Em relação às questões ecológicas e ao ambientalismo, entendidos tal como no paradigma atual, são percebidos conflitos entre eles e a vertente que nos guia e que traz as questões éticas de uma forma mais abrangente e alinhadas com uma humildade, que deveria ser própria de nossa condição tão perecível. Hoje, existem termos como o “animalismo” entre outros que diferem do ambientalismo por estarem comprometidos também com o indivíduo ao invés de um sistema apenas.

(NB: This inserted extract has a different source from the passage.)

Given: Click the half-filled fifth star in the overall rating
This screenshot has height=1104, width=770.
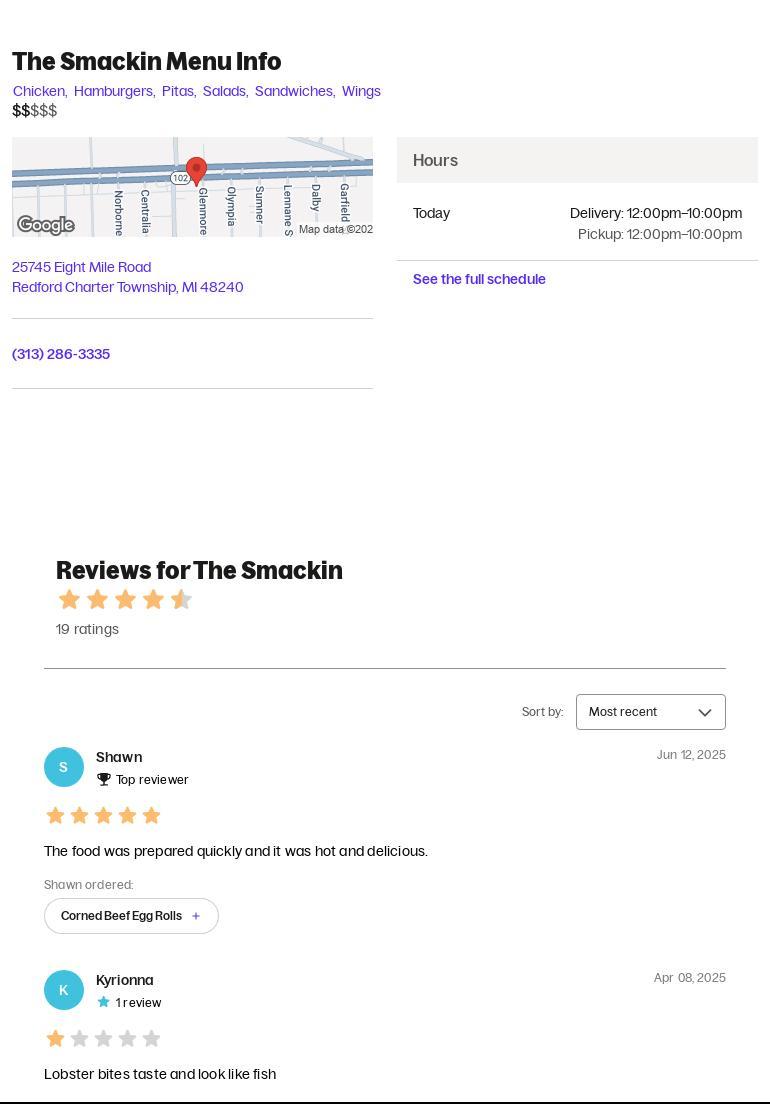Looking at the screenshot, I should (181, 599).
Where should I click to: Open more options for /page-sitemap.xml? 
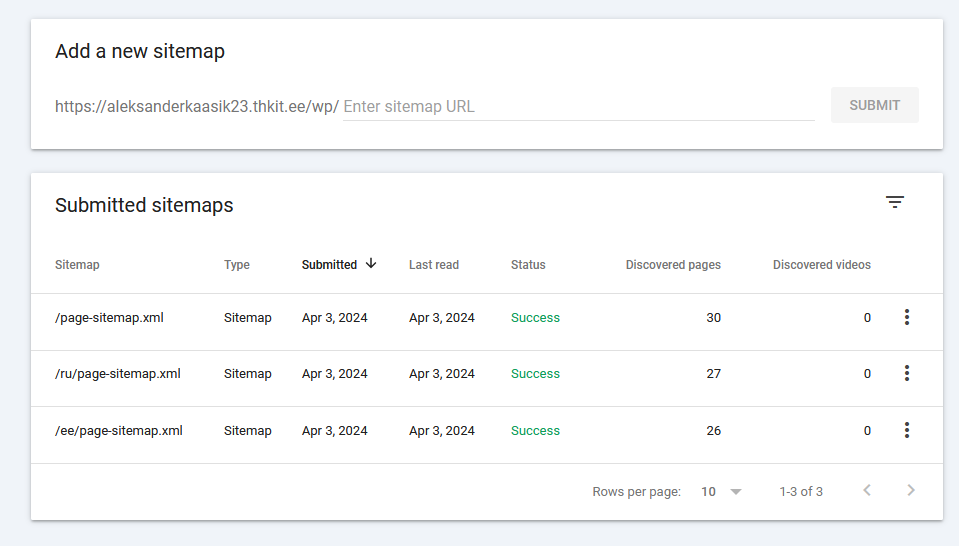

Nesse ponto, de um modo geral – e com pouquíssimas exceções, pois parecem existir poucos ambientalistas que fazem a conexão com o animalismo ou veganismo ou abolicionismo animal – o ambientalismo peca por defender e perceber valor apenas na espécie animal a qual pertencemos, no sistema, no meio ambiente, nas espécies nativas e em extinção, desconsiderando todo o resto – e esse resto é quase tudo: bilhões e bilhões de indivíduos cujas vidas são tão importantes para eles como as nossas são para nós, aspecto extremamente difícil para o homem, no topo de sua arrogante, arbitrária e autoproclamada superioridade, admitir.

A não ser por um mirabolante e fantástico avanço tecnológico, essa pretensa salvação, legitimamente mediada pelos ambientalistas e ecologistas com o necessário respaldo de todos os demais, não existe. Nem na nossa insignificante e curta vida enquanto corpos em constante decadência, nem da natureza ou planeta que, segundo os astrofísicos e outros estudiosos desses eventos, vai ter sua transformação mais radical (ou mais uma) com a “morte” da estrela, do Sol. Ter consciência disso nos coloca de frente com a nossa natureza tão temporária e insignificante do ponto de vista cósmico e deveria nos trazer um pouco mais para perto de tudo que nos rodeia, com humildade e com a responsabilidade que a nossa potência exige, pois nossa potência situa todos os vulneráveis pelas consequências de nossos atos como impotentes perante nós. Como temos tratado aqueles que são impotentes perante nós? Apesar de a coisa mais certa ser a pulverização de tudo, isso não significa que não devemos zelar pela nossa “casa”, pelo nosso planeta e, principalmente, por todos os demais terráqueos tão semelhantes a nós naqueles aspectos de maior relevância, como a capacidade de sofrer com o corpo e mente e de portar o desejo ou impulso de perseguir seus interesses, sejam quais forem.  Eles têm valor pelo que são enquanto indivíduos, e não pela estética, por fazerem parte de um bioma, ou por estarem em extinção. Muito menos deveriam ser condenados para o filme diário de terror, para viverem subjugados nos abismos da desgraça que são as granjas de produção industrial de animais apenas por serem abundantes, feios, classificados como “para consumo” e como recursos, instrumentalizados e destruídos para que seus pedaços, órgãos, secreções e excreções sejam disponibilizados para nosso consumo.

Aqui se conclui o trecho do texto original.